▶ WHAT TO DO
Below are some entries. Copy each line in them that holds "宮重大根".

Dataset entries
+===+

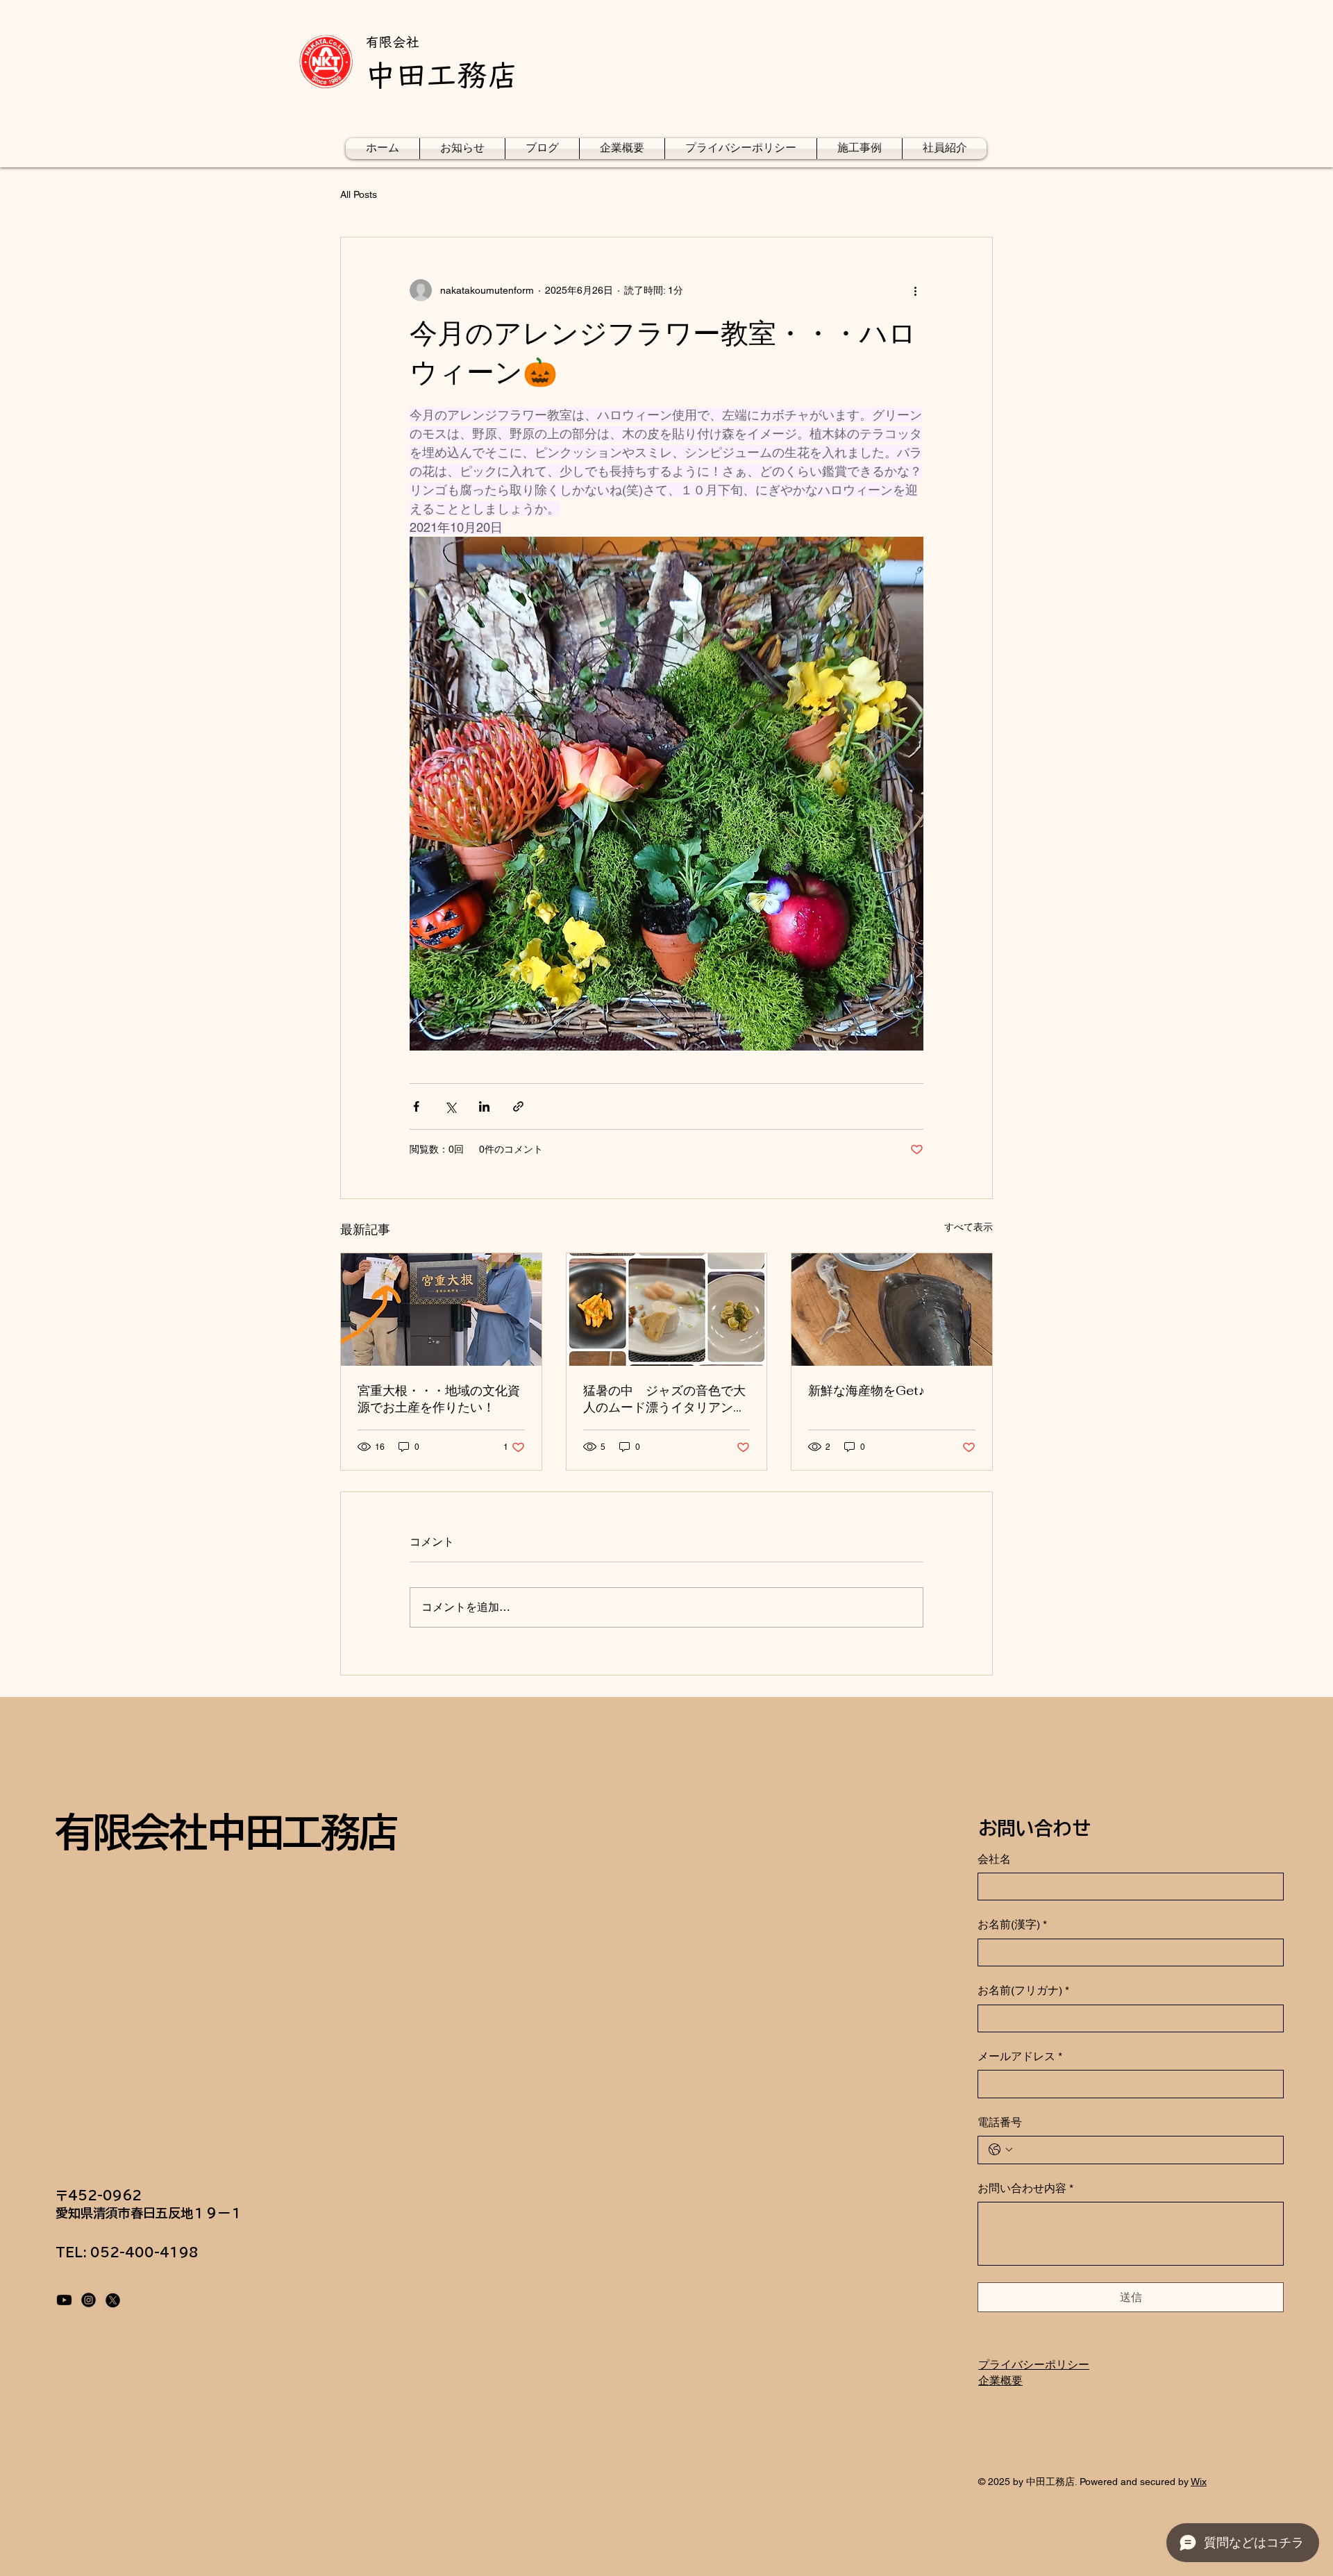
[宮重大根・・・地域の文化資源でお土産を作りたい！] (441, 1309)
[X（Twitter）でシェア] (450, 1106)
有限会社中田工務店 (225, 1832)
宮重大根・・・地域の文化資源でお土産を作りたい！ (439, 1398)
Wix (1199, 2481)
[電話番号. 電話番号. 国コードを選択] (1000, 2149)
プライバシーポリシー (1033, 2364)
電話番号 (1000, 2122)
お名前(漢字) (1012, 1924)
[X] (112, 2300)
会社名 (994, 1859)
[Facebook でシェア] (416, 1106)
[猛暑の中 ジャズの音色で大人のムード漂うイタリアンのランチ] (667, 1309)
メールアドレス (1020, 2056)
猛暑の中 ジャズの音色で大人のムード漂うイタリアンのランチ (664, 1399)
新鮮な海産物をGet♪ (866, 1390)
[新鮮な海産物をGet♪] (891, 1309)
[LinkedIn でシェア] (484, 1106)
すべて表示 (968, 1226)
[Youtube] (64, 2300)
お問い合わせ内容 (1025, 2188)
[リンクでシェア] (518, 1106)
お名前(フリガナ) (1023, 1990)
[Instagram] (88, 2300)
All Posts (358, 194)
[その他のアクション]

+===+

▶ RESPONSE TO THIS EXERCISE
[宮重大根・・・地域の文化資源でお土産を作りたい！] (441, 1309)
宮重大根・・・地域の文化資源でお土産を作りたい！ (439, 1398)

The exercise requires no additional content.